Set exercise
Identify every line in the data below that contains the string "This" and copy each such line. Case counts.

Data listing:

-.-.-

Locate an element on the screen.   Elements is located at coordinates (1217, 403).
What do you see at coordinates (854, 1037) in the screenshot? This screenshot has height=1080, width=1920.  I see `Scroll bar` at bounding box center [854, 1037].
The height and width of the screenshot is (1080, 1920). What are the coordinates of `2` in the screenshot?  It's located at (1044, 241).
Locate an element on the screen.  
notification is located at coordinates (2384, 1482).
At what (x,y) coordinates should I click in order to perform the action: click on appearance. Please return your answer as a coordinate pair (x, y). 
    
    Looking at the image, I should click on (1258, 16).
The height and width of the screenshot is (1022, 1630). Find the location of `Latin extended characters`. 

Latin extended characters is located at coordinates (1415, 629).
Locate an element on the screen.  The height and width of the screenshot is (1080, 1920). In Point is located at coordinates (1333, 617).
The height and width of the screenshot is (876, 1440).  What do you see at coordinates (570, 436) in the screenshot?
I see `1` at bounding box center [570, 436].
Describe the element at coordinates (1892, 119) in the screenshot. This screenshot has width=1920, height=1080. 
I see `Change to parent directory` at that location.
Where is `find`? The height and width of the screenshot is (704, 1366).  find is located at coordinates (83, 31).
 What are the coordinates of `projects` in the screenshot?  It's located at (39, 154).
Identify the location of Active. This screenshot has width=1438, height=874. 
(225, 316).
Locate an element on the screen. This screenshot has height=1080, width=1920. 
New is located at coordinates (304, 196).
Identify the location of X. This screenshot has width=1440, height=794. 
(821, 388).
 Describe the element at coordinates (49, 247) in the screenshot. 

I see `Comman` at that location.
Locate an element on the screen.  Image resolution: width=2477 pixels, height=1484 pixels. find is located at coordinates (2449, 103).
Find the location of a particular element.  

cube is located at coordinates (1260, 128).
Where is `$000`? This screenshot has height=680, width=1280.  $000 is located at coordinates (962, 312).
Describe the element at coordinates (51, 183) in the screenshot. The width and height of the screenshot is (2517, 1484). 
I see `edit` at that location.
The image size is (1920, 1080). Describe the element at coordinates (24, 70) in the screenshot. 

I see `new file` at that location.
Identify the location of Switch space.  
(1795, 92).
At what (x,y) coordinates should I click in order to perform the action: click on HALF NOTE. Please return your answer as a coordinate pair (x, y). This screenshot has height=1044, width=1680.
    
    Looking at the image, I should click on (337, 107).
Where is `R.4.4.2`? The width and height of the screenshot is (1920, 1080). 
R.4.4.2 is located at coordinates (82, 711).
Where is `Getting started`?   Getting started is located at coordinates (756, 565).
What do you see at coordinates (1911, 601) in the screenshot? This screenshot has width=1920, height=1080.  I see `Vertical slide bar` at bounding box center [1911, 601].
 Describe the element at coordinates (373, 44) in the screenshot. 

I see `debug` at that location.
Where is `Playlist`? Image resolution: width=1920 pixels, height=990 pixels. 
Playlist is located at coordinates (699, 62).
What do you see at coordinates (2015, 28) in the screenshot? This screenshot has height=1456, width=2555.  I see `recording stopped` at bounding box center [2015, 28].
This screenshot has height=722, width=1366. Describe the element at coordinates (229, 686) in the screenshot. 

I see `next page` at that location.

-.-.-

Reply
What do you see at coordinates (854, 1037) in the screenshot? This screenshot has height=1080, width=1920.  I see `Scroll bar` at bounding box center [854, 1037].
Describe the element at coordinates (1892, 119) in the screenshot. This screenshot has width=1920, height=1080. 
Identify the location of Active. This screenshot has width=1438, height=874. 
Locate an element on the screen. This screenshot has height=1080, width=1920. 
Identify the location of X. This screenshot has width=1440, height=794. 
Where is `$000`? This screenshot has height=680, width=1280.  $000 is located at coordinates (962, 312).
At what (x,y) coordinates should I click in order to perform the action: click on HALF NOTE. Please return your answer as a coordinate pair (x, y). This screenshot has height=1044, width=1680.
What do you see at coordinates (1911, 601) in the screenshot? This screenshot has width=1920, height=1080.  I see `Vertical slide bar` at bounding box center [1911, 601].
What do you see at coordinates (2015, 28) in the screenshot? This screenshot has height=1456, width=2555.  I see `recording stopped` at bounding box center [2015, 28].
This screenshot has height=722, width=1366. Describe the element at coordinates (229, 686) in the screenshot. 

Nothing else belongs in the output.